Crecen las solicitudes de patentes europeas y las contradicciones
En 2025, crecieron un 2,83% en España hasta alcanzar las 2.254

Los datos de solicitudes de patentes europeas presentadas por españoles en 2025 son positivos. Según el EPO Technology Dashboard (antes Patent Index) siguen creciendo en el conjunto del país un 2,83%, y alcanzaron 2254 en total. Se mantiene, por tanto, la tendencia al alza, con las biociencias a la cabeza por sectores, y Cataluña, Comunidad de Madrid y Euskadi en el podio por autonomías.
¿Qué va a ocurrir con esas solicitudes? Para hacernos una idea, la Oficina Europea de Patentes (EPO por sus siglas en inglés) estima que, en un periodo de cinco años desde la presentación, se acaban concediendo las patentes europeas para el 58% de ellas. Pero ni mucho menos hay que esperar un lustro para empezar a ver el valor que supone esa presentación y obtener un rendimiento.

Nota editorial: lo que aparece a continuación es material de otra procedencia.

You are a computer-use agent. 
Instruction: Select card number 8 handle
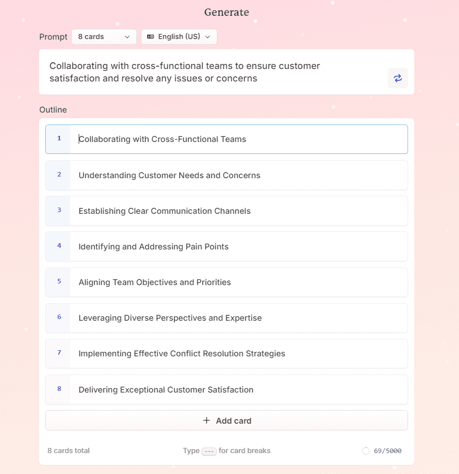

Tras la solicitud, la EPO ofrece en un plazo aproximado de cinco meses y medio un informe de búsqueda que ya da muchas pistas sobre las opciones de conseguir la concesión de la patente para la invención. Es una información absolutamente confidencial, que se envía al titular antes de que se haya hecho pública la solicitud y, a la vista de la cual, si no es favorable, se puede retirar o modificar la petición.
Sin embargo, en el caso de que el informe de búsqueda sea favorable, el titular de la invención tendrá a su disposición una evaluación externa de un organismo de prestigio global que puede compartir con terceros. El documento se convierte, por tanto, en una herramienta muy valiosa en negociaciones orientadas a obtener financiación o alcanzar acuerdos para permitan avanzar con el proyecto y rentabilizar la inversión realizada.
Pero, ¿quién aprovecha verdaderamente el sistema? La EPO en sus estadísticas anuales nos desvela los nombres de los grandes solicitantes y año tras año nos encontramos entidades públicas y grandes empresas. Un año y medio después de la presentación podemos conocer los nombres del resto de titulares y, con un análisis más en profundidad, se puede observar que la mayoría de los solicitantes en España presentan una o dos solicitudes al año; de hecho, muchos agentes innovadores presentan una única solicitud de patente europea un año sí y varios no. El motivo es que detrás de cada uno de esos documentos hay esfuerzo e inversión y no es fácil obtener una invención patentable.
Cierto es también que entre esos nombres que no salen en los reportes anuales de la Oficina encontramos muchas de las empresas que más provecho sacan del sistema. De hecho, la última edición de un estudio conjunto de la Oficina Europea de Propiedad Intelectual (EUIPO por sus siglas en inglés) y la EPO cifran en un 28,7 % el aumento de los beneficios por empleado que obtienen las pymes que atesoran patentes, frente a las
que no. El dato es contundente. Y, sin embargo, el gran reto para todos los que nos dedicamos a la protección de la propiedad industrial es que precisamente esas organizaciones aprovechen las herramientas que el sistema de patentes pone a su alcance.
Por una cuestión de costes, esas entidades que presentan menos de cinco solicitudes al año son las principales responsables de que, tras la concesión de la patente europea, en 2025 el 56 % de los titulares españoles haya solicitado el efecto unitario, un dato que está muy por encima de la media europea (40,7 %) y global (28,7 %).
Está claro que no somos ajenos al sistema de la patente unitaria, a pesar de que España siga sin ser Estado contratante. De hecho, hace unos días hemos sabido que el Tribunal de Justicia de la Unión Europea tendrá que pronunciarse sobre un caso en el que el llamado “long arm” del Tribunal Unificado de Patentes (UPC) había llegado hasta nuestro país en forma de medidas cautelares para la retirada del mercado también en España de un rizador de pelo comercializado por la empresa china Dreame ante la plausible infracción de una patente de la compañía inglesa Dyson. En última instancia y, por resumir, se trata de ver cuánto de fuera verdaderamente estamos.
Además, en estos 37 meses desde su puesta en marcha ya hemos visto ante el UPC empresas españolas demandadas y otras que acuden a él para demandar. Los procedimientos se desarrollan fuera de España, en un idioma distinto del español y con despachos extranjeros.
Paradójicamente, no es nada muy distinto de lo que está ocurriendo entre los países miembros del sistema, ya que la mayoría de los casos se están llevando en las divisiones alemanas, están a cargo de abogados y agentes de patentes germanos y se están celebrando en inglés. Las voces de juristas que exigen una distribución más equilibrada de los litigios para suavizar la dominación teutona ya han empezado a alzarse. Al fin y al cabo, el éxito del sistema depende de que sea verdaderamente europeo.